[Data extracted from a collection]

=== Begin Enclosure ===

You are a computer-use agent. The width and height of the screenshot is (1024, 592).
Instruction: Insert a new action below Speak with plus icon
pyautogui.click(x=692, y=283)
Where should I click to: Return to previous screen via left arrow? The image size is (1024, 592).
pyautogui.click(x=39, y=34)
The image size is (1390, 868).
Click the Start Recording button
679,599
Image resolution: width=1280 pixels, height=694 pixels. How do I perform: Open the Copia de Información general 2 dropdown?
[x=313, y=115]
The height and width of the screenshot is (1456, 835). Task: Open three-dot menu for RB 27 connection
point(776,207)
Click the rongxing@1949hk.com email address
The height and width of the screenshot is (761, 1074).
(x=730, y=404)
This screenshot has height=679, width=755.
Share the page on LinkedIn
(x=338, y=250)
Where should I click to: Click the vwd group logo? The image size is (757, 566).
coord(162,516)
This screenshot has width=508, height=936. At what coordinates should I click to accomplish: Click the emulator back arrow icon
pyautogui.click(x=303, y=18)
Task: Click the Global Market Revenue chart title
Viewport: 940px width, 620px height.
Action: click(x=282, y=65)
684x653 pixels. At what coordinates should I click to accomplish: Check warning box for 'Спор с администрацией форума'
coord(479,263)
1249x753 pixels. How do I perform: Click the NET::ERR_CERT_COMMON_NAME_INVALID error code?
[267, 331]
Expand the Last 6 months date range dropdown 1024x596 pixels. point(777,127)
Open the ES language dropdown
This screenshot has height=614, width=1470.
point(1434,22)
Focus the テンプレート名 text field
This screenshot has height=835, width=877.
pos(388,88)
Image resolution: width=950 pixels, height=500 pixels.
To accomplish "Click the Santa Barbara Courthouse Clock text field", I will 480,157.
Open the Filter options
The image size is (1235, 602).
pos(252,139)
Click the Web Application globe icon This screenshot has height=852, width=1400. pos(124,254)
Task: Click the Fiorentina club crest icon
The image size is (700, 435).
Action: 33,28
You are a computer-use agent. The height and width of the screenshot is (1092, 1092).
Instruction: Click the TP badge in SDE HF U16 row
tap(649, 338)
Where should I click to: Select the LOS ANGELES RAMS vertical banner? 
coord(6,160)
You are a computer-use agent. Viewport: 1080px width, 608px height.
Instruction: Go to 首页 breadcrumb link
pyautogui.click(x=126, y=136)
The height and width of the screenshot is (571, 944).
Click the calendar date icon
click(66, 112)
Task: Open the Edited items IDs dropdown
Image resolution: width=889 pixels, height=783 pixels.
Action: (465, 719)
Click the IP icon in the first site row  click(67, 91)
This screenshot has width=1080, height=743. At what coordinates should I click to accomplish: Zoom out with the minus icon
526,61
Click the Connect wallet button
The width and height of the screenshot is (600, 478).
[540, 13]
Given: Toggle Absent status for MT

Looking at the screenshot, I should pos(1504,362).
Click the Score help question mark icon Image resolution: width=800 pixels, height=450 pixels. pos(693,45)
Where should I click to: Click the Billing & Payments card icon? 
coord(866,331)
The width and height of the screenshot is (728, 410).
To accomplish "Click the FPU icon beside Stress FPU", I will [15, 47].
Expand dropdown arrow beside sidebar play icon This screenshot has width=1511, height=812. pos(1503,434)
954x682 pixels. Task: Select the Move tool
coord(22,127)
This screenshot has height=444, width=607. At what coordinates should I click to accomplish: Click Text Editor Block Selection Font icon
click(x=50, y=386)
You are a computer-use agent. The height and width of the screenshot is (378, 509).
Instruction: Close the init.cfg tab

=== End Enclosure ===

What to do = All of the lines above need to be given again exactly.

Output of the exercise =
You are a computer-use agent. The width and height of the screenshot is (1024, 592).
Instruction: Insert a new action below Speak with plus icon
pyautogui.click(x=692, y=283)
Where should I click to: Return to previous screen via left arrow? The image size is (1024, 592).
pyautogui.click(x=39, y=34)
The image size is (1390, 868).
Click the Start Recording button
679,599
Image resolution: width=1280 pixels, height=694 pixels. How do I perform: Open the Copia de Información general 2 dropdown?
[x=313, y=115]
The height and width of the screenshot is (1456, 835). Task: Open three-dot menu for RB 27 connection
point(776,207)
Click the rongxing@1949hk.com email address
The height and width of the screenshot is (761, 1074).
(x=730, y=404)
This screenshot has height=679, width=755.
Share the page on LinkedIn
(x=338, y=250)
Where should I click to: Click the vwd group logo? The image size is (757, 566).
coord(162,516)
This screenshot has width=508, height=936. At what coordinates should I click to accomplish: Click the emulator back arrow icon
pyautogui.click(x=303, y=18)
Task: Click the Global Market Revenue chart title
Viewport: 940px width, 620px height.
Action: click(x=282, y=65)
684x653 pixels. At what coordinates should I click to accomplish: Check warning box for 'Спор с администрацией форума'
coord(479,263)
1249x753 pixels. How do I perform: Click the NET::ERR_CERT_COMMON_NAME_INVALID error code?
[267, 331]
Expand the Last 6 months date range dropdown 1024x596 pixels. point(777,127)
Open the ES language dropdown
This screenshot has height=614, width=1470.
point(1434,22)
Focus the テンプレート名 text field
This screenshot has height=835, width=877.
pos(388,88)
Image resolution: width=950 pixels, height=500 pixels.
To accomplish "Click the Santa Barbara Courthouse Clock text field", I will 480,157.
Open the Filter options
The image size is (1235, 602).
pos(252,139)
Click the Web Application globe icon This screenshot has height=852, width=1400. pos(124,254)
Task: Click the Fiorentina club crest icon
The image size is (700, 435).
Action: 33,28
You are a computer-use agent. The height and width of the screenshot is (1092, 1092).
Instruction: Click the TP badge in SDE HF U16 row
tap(649, 338)
Where should I click to: Select the LOS ANGELES RAMS vertical banner? 
coord(6,160)
You are a computer-use agent. Viewport: 1080px width, 608px height.
Instruction: Go to 首页 breadcrumb link
pyautogui.click(x=126, y=136)
The height and width of the screenshot is (571, 944).
Click the calendar date icon
click(66, 112)
Task: Open the Edited items IDs dropdown
Image resolution: width=889 pixels, height=783 pixels.
Action: (465, 719)
Click the IP icon in the first site row  click(67, 91)
This screenshot has width=1080, height=743. At what coordinates should I click to accomplish: Zoom out with the minus icon
526,61
Click the Connect wallet button
The width and height of the screenshot is (600, 478).
[540, 13]
Given: Toggle Absent status for MT

Looking at the screenshot, I should pos(1504,362).
Click the Score help question mark icon Image resolution: width=800 pixels, height=450 pixels. pos(693,45)
Where should I click to: Click the Billing & Payments card icon? 
coord(866,331)
The width and height of the screenshot is (728, 410).
To accomplish "Click the FPU icon beside Stress FPU", I will [15, 47].
Expand dropdown arrow beside sidebar play icon This screenshot has width=1511, height=812. pos(1503,434)
954x682 pixels. Task: Select the Move tool
coord(22,127)
This screenshot has height=444, width=607. At what coordinates should I click to accomplish: Click Text Editor Block Selection Font icon
click(x=50, y=386)
You are a computer-use agent. The height and width of the screenshot is (378, 509).
Instruction: Close the init.cfg tab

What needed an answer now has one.